Требования:
1 - Перепишите дословно фрагмент статьи о текстовом антропоцентризме от слов «Key words: textual» до слов «основы текстового антропоцентризма.» включительно.
2 - Ответьте кратко на вопросы по статье о текстовом антропоцентризме:
(a) На материале какого романа рассматриваются основы текстового антропоцентризма?
(b) Что в лингвистике текста называют главной текстовой категорией?
(c) Что становится главной единицей анализа при лингвокогнитивном подходе к текстовой антропоцентричности?

Извлечённый текст:

КОГНИТИВНЫЕ АСПЕКТЫ ЯЗЫКОВОЙ КАТЕГОРИЗАЦИИ
УДК 81'373.23
Н. Н. Кудашова
Основы текстового антропоцентризма в лингвокогнитивном освещении (на материале романа Б. Шлинка «Чтец»)
На материале известного романа Б. Шлинка «Чтец» рассматриваются основы текстового антропоцентризма в лингвокогнитивном освещении. При этом концепт «человек» получает статус центра, вокруг которого располагаются все другие текстовые концепты. Большое внимание уделяется национально-культурным аспектам текстопостроения, отражающим в качестве его стимульных реализаций важные события в жизни этноса.
Basics of textual anthropocentrism in linguocultural coverage are studied on the material of the famous B. Schlink's novel «The Reader» («Chtets»). The concept of «Man» gets a central status, around which all other textual concepts are located. Much attention is paid to national and cultural aspects of text construction that reflect as its stimulus realisations important events in the life of an ethnos.
Ключевые слова: текстовый антропоцентризм, лингвокогнитивное освещение, концепт «человек», текстовая лингвокультура.
Key words: textual anthropocentrism, linguocognitive coverage, concept of «Man», textual linguoculture.
Главной текстовой категорией в лингвистике текста называют антро-поцентричность, которая понимается как абсолютная направленность текста на человека, подчинённость всего изложения задаче характеризации субъекта [4, с. 75]. Учитывая популярность современной когнитивной лингвистики, имеет смысл проанализировать текстовую антропоцентричность с лингвокогнитивных позиций, сосредоточив внимание на концепте, который становится в этом случае главной единицей анализа. При таком подходе концепт «человек» получает статус центра, вокруг которого располагаются все прочие текстовые концепты, выявляя тем самым лингвокогнитивные основы текстового антропоцентризма.

Предоставленные данные:

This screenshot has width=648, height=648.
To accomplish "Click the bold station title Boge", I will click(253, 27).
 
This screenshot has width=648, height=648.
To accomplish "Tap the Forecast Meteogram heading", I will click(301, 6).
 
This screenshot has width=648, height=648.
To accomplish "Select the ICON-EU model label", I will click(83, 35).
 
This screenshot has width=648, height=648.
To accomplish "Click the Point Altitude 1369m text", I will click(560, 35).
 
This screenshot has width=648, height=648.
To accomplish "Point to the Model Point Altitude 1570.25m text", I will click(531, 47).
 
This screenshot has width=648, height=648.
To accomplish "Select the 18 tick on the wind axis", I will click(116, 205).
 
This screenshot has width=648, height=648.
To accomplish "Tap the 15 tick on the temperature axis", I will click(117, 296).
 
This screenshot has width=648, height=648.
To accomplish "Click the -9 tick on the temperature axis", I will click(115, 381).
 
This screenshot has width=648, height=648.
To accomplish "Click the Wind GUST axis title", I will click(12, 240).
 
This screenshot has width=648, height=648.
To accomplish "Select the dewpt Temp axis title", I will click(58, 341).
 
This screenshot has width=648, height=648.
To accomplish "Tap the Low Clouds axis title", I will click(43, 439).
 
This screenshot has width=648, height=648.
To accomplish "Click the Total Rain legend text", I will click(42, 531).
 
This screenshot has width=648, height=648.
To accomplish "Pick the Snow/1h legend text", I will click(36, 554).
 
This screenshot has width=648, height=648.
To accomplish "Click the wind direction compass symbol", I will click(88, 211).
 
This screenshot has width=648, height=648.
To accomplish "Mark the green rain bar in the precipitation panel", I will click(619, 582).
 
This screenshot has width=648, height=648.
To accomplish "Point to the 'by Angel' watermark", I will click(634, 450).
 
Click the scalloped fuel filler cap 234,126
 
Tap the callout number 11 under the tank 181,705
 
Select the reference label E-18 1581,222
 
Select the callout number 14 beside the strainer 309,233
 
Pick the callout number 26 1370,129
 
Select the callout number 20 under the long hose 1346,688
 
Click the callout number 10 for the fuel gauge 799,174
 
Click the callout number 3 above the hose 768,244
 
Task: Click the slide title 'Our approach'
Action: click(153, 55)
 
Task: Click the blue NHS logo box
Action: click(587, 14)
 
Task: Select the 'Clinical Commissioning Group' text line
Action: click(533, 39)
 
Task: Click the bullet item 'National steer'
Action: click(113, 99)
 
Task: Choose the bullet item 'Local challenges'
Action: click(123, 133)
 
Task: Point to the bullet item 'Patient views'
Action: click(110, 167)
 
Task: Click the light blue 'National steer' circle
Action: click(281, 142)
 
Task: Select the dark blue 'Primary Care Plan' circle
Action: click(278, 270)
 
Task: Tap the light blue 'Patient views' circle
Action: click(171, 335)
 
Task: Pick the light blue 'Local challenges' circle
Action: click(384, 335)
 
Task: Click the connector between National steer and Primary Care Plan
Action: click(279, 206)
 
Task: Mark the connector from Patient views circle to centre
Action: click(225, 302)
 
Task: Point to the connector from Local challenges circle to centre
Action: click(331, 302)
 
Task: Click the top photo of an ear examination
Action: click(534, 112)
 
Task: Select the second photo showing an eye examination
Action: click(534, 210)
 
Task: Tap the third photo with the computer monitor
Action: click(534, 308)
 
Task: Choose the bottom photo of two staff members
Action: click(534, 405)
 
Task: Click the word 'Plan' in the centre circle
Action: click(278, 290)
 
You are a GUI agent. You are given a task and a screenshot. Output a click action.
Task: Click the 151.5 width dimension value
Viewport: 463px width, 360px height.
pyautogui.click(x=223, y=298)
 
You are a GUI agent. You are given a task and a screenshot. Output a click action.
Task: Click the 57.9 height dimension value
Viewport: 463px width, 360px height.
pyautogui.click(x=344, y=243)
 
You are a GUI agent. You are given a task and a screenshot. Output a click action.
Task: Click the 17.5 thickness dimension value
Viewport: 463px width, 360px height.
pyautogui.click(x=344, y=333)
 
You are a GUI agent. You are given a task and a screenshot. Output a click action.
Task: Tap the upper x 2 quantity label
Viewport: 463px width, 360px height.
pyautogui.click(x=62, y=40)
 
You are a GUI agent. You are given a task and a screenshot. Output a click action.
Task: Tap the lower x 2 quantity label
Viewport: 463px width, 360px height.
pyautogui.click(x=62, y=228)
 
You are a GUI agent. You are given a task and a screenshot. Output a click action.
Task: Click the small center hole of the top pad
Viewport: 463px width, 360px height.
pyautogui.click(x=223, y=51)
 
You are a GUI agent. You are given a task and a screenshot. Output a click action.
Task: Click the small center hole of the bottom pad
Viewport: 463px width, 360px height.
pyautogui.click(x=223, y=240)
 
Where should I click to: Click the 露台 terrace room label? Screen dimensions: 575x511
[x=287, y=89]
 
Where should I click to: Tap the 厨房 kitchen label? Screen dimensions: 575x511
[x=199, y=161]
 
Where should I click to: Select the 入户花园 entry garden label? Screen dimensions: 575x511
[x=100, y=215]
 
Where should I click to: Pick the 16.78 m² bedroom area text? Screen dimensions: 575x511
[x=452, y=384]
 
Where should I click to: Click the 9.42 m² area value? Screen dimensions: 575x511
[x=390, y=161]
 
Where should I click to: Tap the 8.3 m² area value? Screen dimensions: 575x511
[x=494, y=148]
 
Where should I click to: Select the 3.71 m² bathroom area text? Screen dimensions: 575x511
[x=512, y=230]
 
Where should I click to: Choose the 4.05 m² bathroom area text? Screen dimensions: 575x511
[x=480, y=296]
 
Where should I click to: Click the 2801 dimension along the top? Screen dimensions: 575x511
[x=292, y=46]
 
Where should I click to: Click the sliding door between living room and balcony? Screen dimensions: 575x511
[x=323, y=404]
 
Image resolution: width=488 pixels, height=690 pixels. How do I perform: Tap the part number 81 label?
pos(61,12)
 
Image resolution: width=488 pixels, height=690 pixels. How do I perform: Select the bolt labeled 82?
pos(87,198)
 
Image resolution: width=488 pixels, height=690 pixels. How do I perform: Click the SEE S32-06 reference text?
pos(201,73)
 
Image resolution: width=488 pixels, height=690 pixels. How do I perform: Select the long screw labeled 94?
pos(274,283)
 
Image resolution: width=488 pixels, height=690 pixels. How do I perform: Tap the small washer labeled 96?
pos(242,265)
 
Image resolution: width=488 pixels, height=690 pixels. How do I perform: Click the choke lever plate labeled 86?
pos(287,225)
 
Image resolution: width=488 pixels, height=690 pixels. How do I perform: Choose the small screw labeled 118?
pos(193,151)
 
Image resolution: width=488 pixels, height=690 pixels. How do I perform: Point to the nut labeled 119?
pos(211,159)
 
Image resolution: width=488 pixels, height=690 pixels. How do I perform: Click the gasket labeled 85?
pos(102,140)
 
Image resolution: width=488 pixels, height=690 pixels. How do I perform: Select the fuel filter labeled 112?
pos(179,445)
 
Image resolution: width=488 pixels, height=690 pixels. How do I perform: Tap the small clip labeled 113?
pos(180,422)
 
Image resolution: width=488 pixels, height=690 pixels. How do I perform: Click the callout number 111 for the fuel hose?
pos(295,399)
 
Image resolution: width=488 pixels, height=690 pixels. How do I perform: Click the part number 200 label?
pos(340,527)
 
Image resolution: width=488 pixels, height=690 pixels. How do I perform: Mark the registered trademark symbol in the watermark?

Список решений:
1 -
Key words: textual anthropocentrism, linguocognitive coverage, concept of «Man», textual linguoculture.
Главной текстовой категорией в лингвистике текста называют антро-поцентричность, которая понимается как абсолютная направленность текста на человека, подчинённость всего изложения задаче характеризации субъекта [4, с. 75]. Учитывая популярность современной когнитивной лингвистики, имеет смысл проанализировать текстовую антропоцентричность с лингвокогнитивных позиций, сосредоточив внимание на концепте, который становится в этом случае главной единицей анализа. При таком подходе концепт «человек» получает статус центра, вокруг которого располагаются все прочие текстовые концепты, выявляя тем самым лингвокогнитивные основы текстового антропоцентризма.

2 -
(a) Романа Б. Шлинка «Чтец».
(b) Антропоцентричность.
(c) Концепт.